Assignment
Reproduce the entries exactly, beginning with the line containing "01923 988877 (1394, 1509)" and ending with their last line, both included.
= = = = = = =
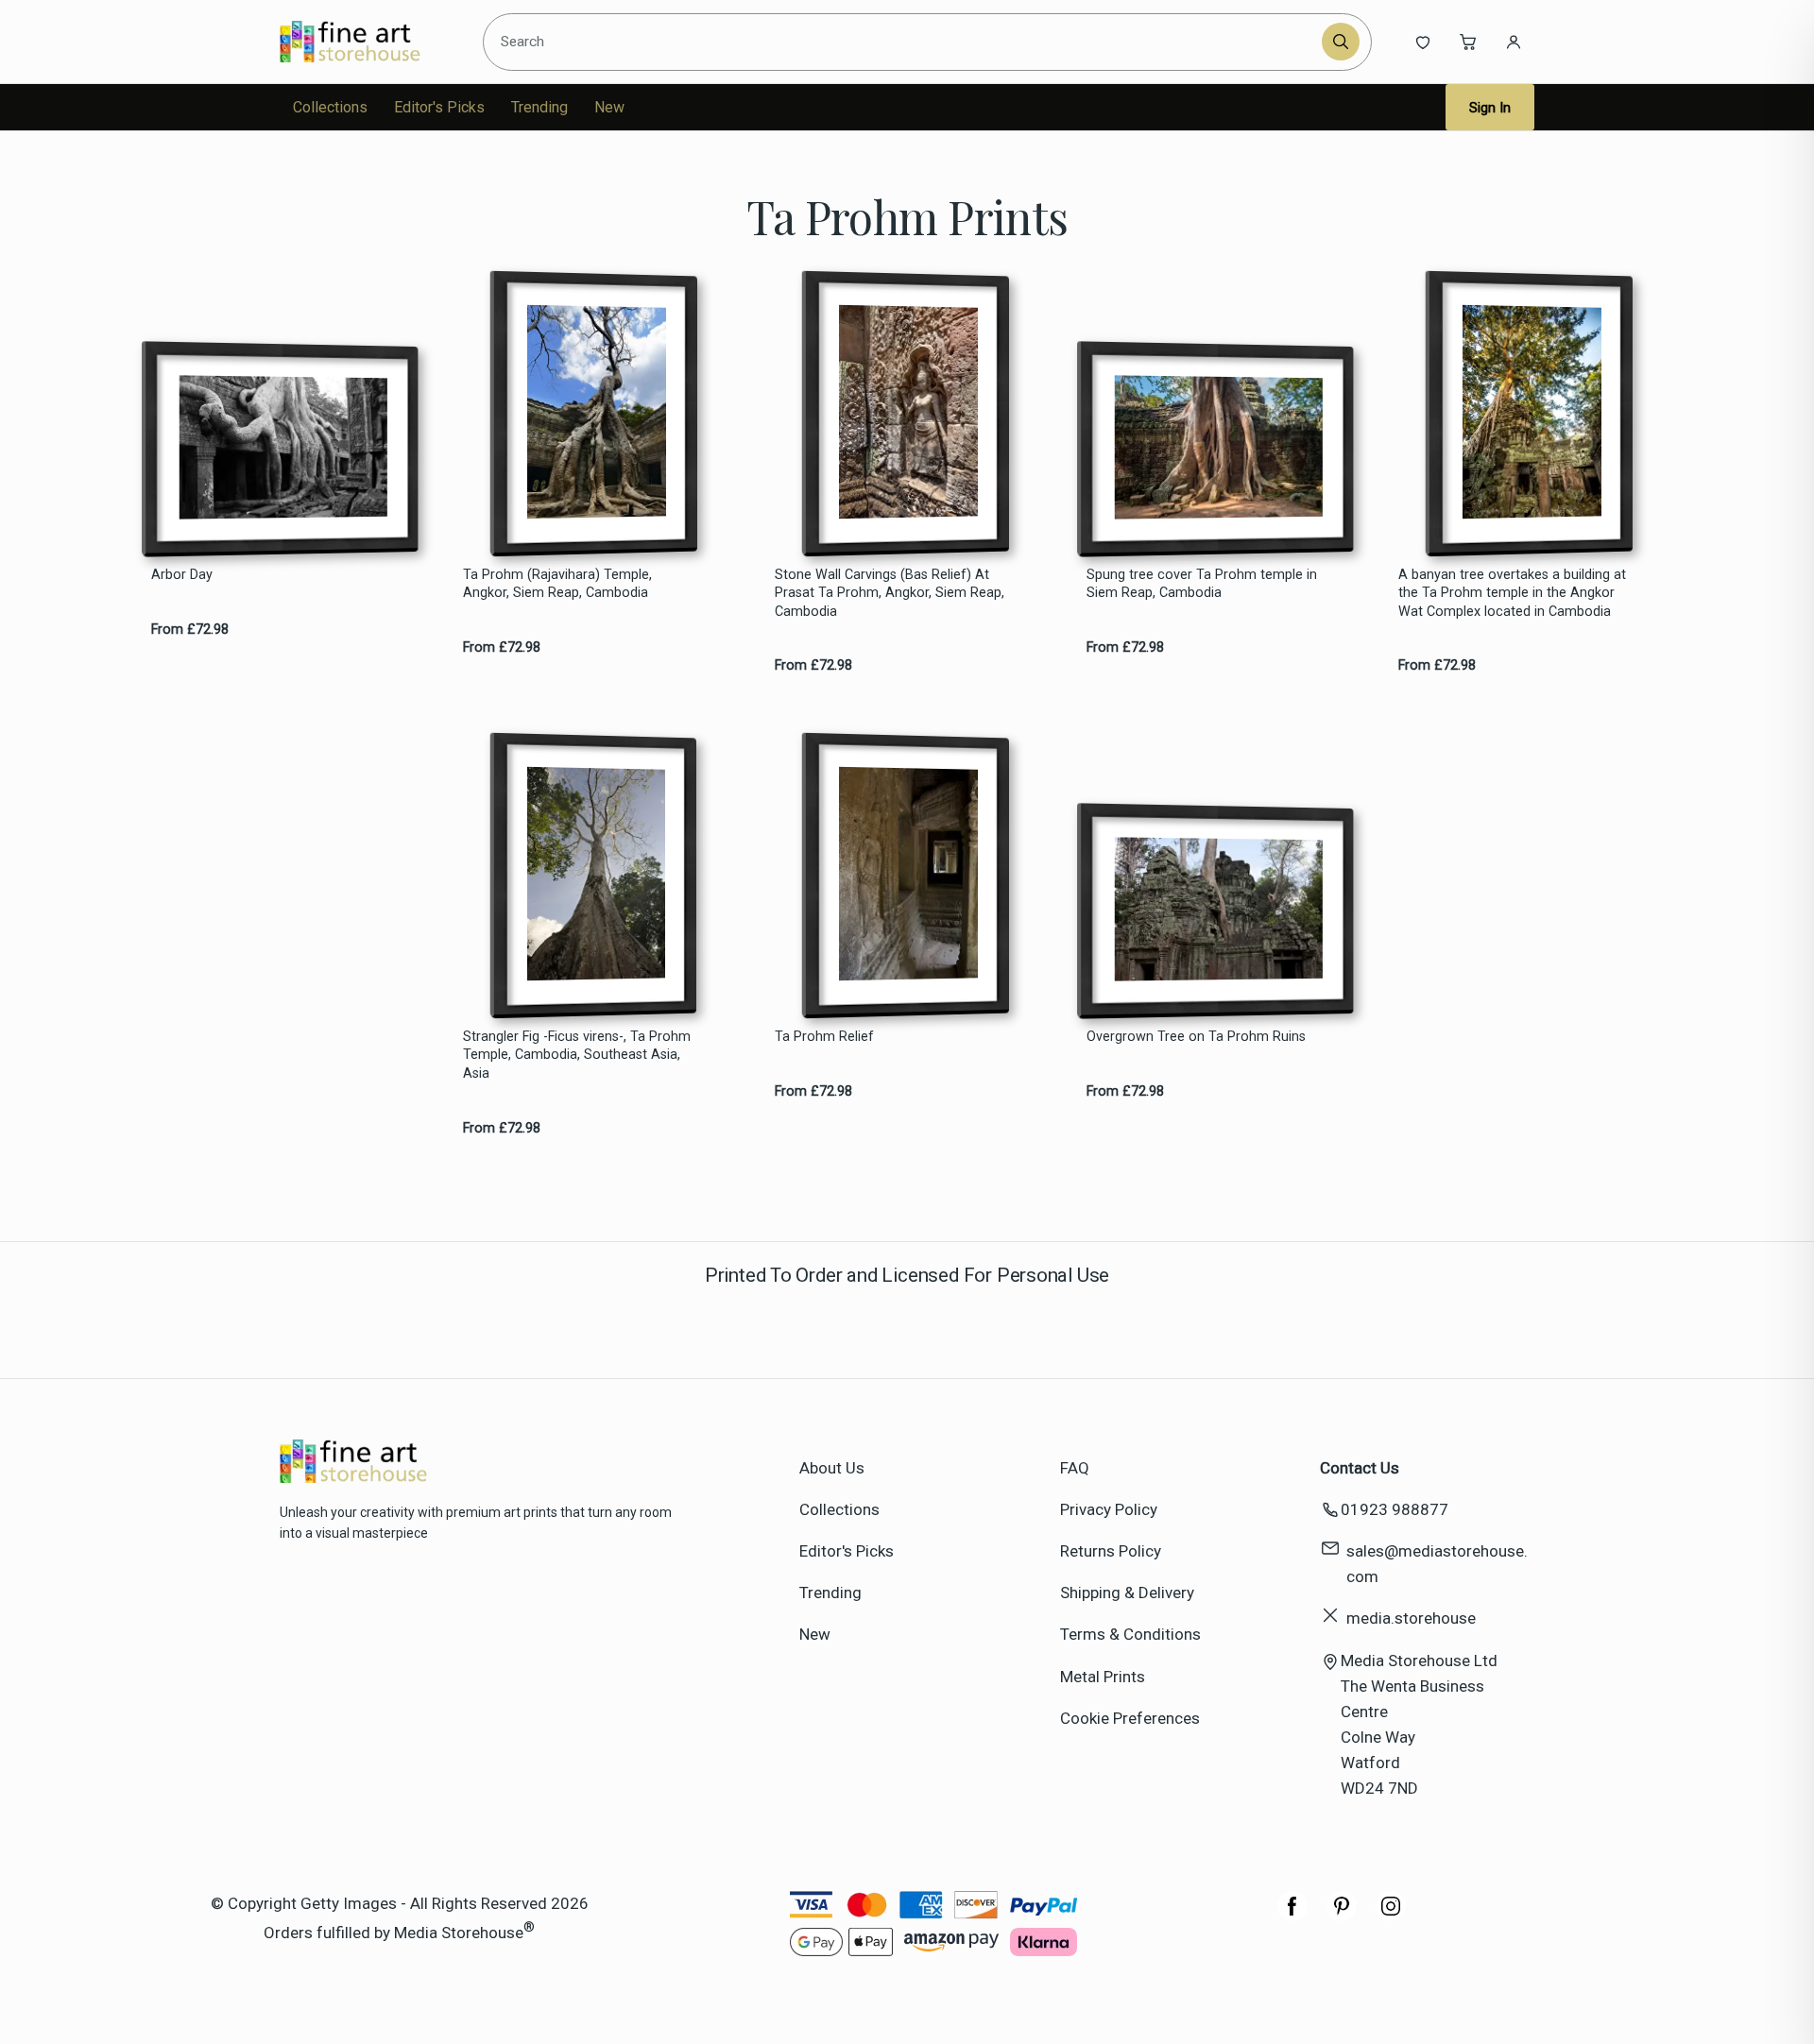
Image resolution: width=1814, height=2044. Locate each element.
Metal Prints (1102, 1676)
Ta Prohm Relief (824, 1037)
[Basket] (1468, 41)
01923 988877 (1394, 1509)
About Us (831, 1467)
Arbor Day (182, 575)
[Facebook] (1292, 1915)
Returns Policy (1110, 1551)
= = = = = = =
Solution for this exercise
01923 988877 (1394, 1509)
About Us (831, 1467)
Arbor Day (182, 575)
[Facebook] (1292, 1915)
Returns Policy (1110, 1551)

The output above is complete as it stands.